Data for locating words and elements
►

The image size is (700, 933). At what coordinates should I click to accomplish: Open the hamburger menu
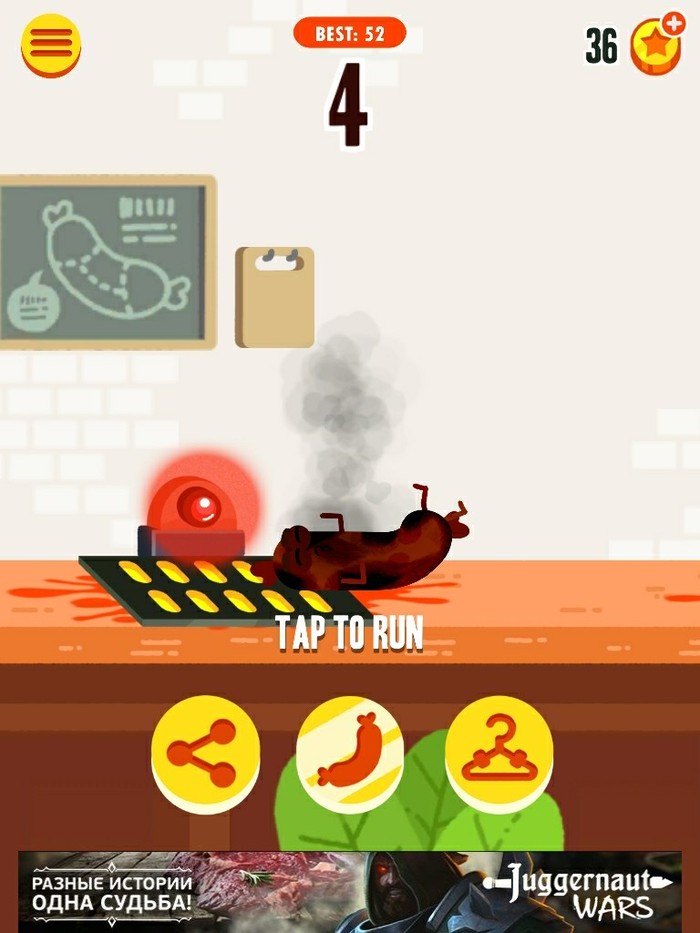coord(51,45)
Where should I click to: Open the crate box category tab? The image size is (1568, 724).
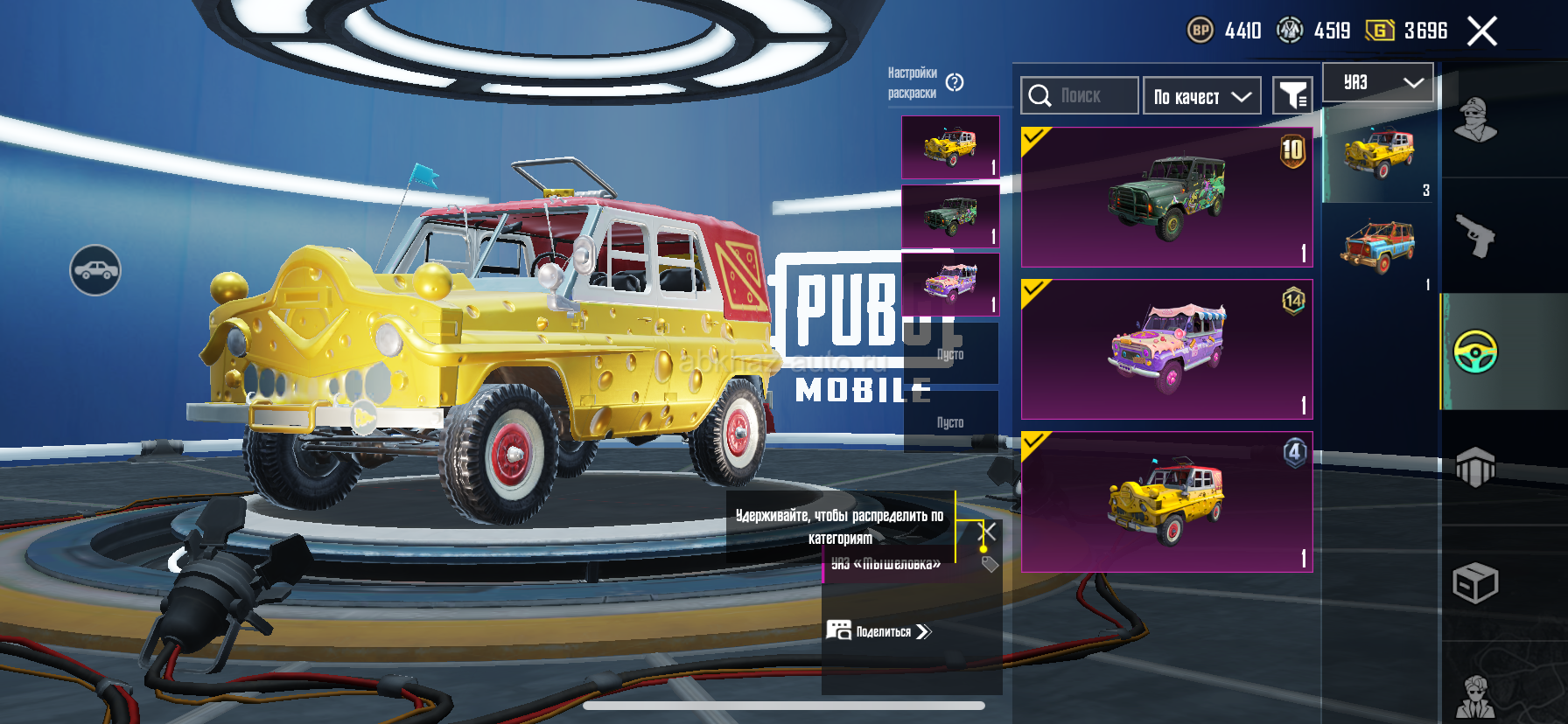coord(1475,582)
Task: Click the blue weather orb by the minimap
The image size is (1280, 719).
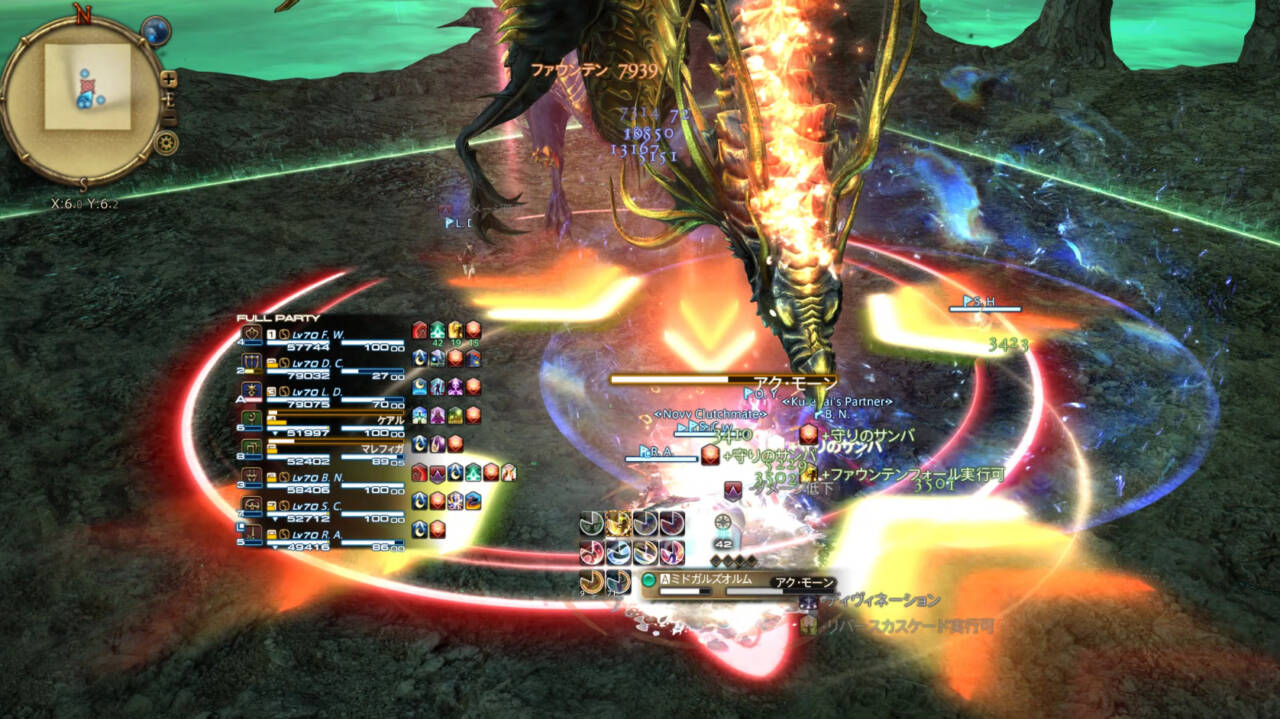Action: coord(155,32)
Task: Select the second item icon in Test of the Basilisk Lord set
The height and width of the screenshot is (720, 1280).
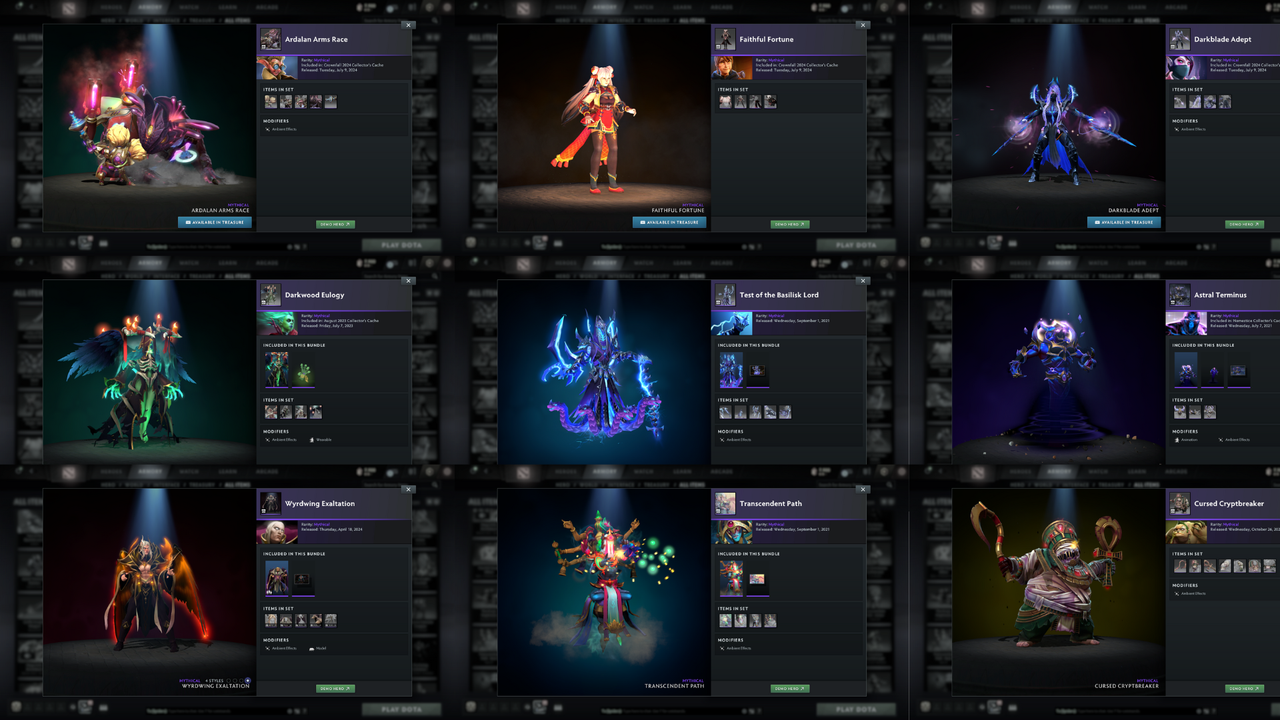Action: point(741,412)
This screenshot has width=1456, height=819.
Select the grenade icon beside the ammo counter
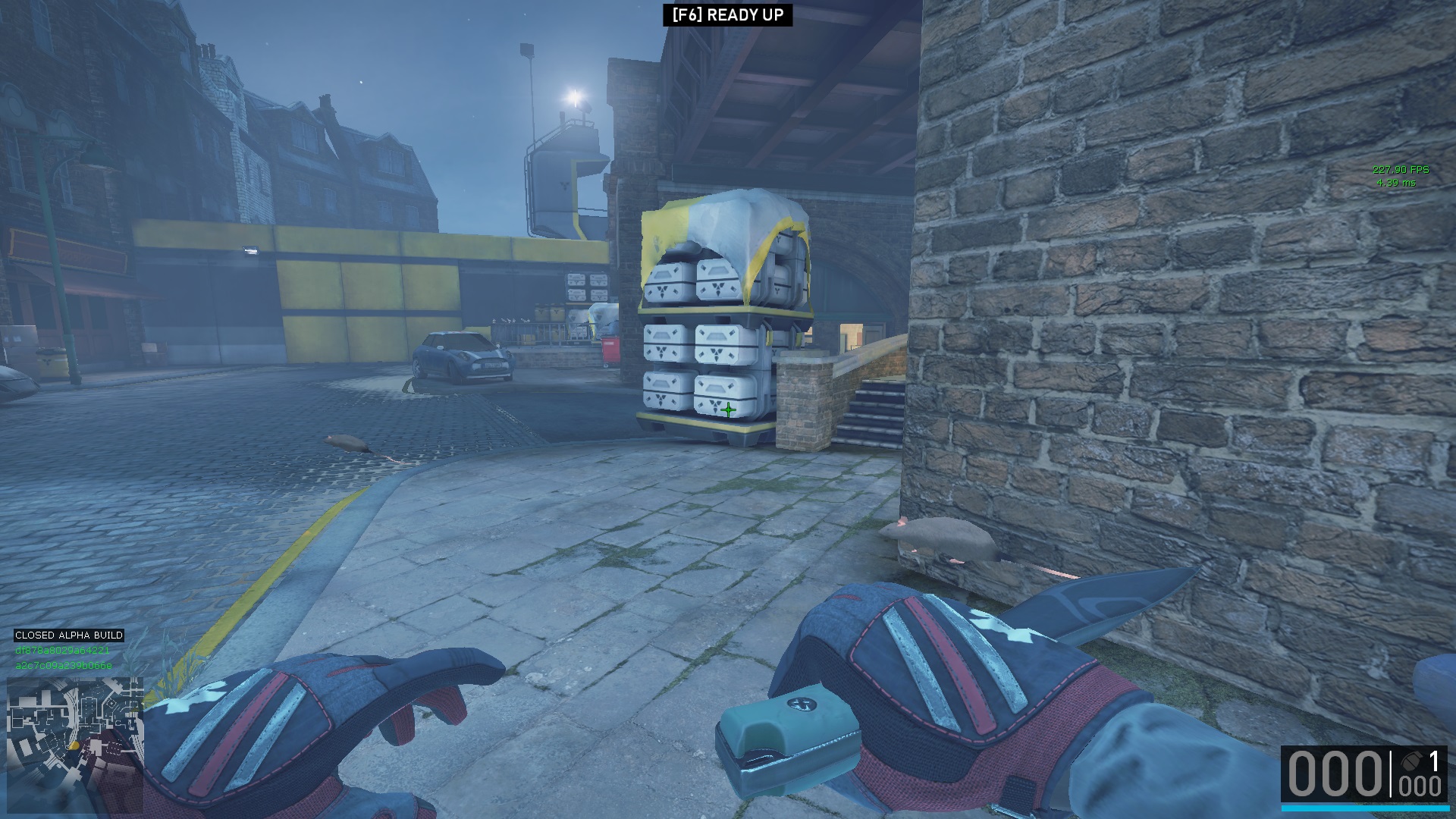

◄

DESCRIPTION OF THE TASK
Reproduce every line of text in the material above, unchanged, and leave out the pictures.

FULL ANSWER
The image size is (700, 933). At what coordinates should I click to accomplish: Open the hamburger menu
coord(51,45)
Where should I click to: Open the crate box category tab? The image size is (1568, 724).
coord(1475,582)
Task: Click the blue weather orb by the minimap
The image size is (1280, 719).
Action: coord(155,32)
Task: Select the second item icon in Test of the Basilisk Lord set
The height and width of the screenshot is (720, 1280).
Action: point(741,412)
This screenshot has width=1456, height=819.
Select the grenade icon beside the ammo counter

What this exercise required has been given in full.